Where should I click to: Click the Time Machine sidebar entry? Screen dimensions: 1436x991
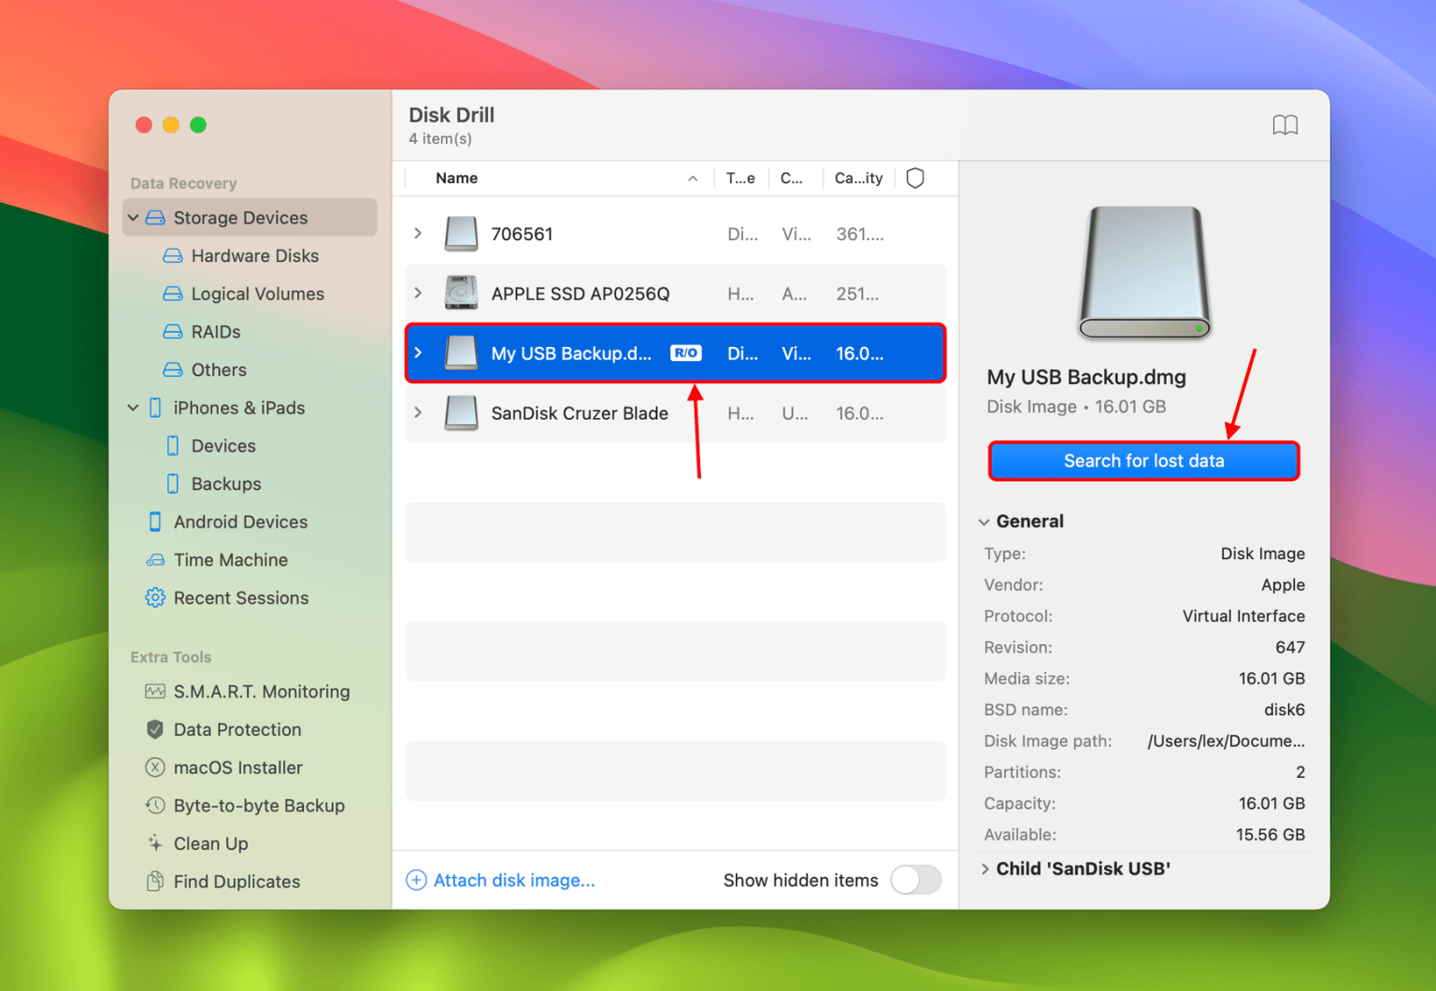pyautogui.click(x=230, y=559)
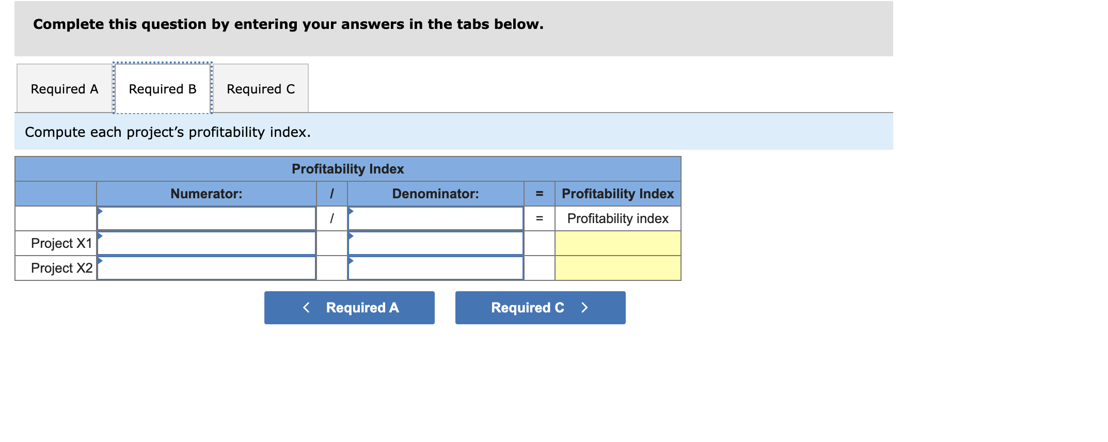Open Project X1's numerator dropdown

(207, 243)
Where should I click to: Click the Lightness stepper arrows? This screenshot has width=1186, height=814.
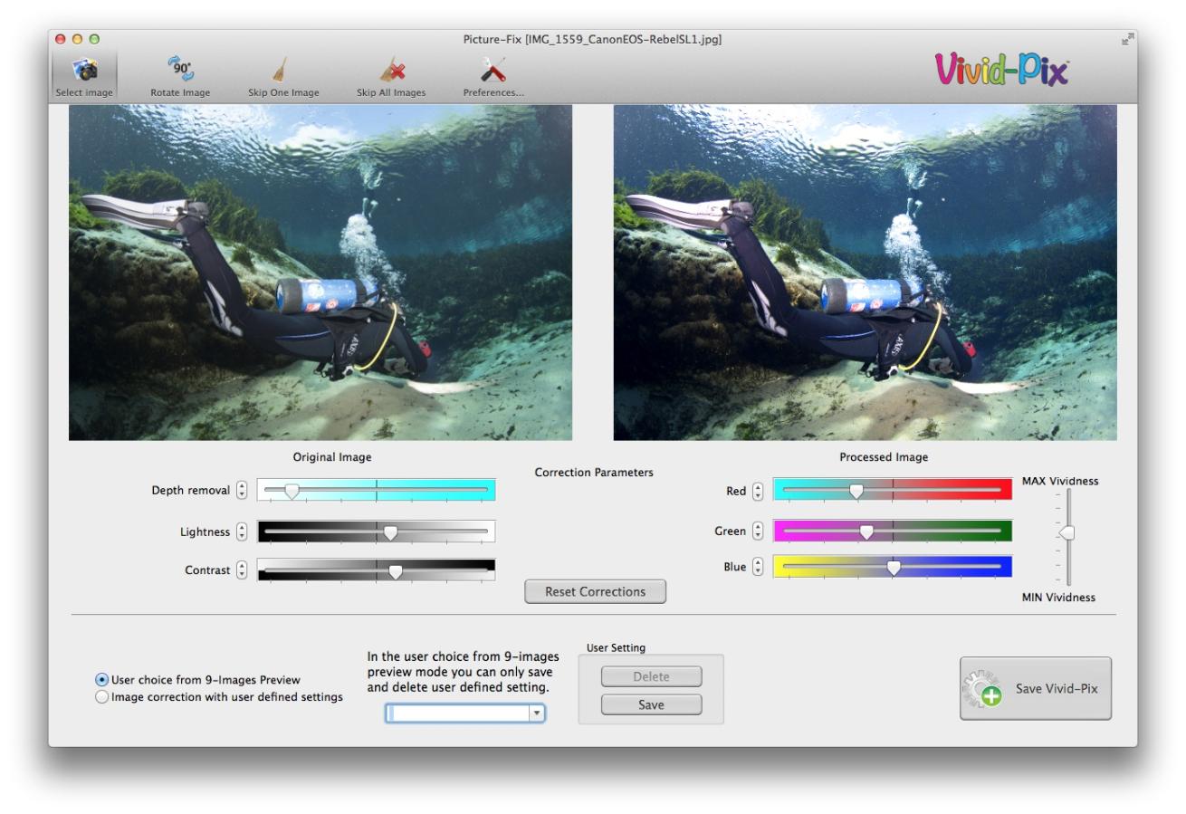point(241,532)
⁂
◆ **What is expected**
Retype every record as it stands. None of the pictures should appear.

◆ **Written response**
Where should I click to: Click the Time Machine sidebar entry? Screen dimensions: 1436x991
pyautogui.click(x=230, y=559)
Open Project X1's numerator dropdown

(207, 243)
Where should I click to: Click the Lightness stepper arrows? This screenshot has width=1186, height=814.
point(241,532)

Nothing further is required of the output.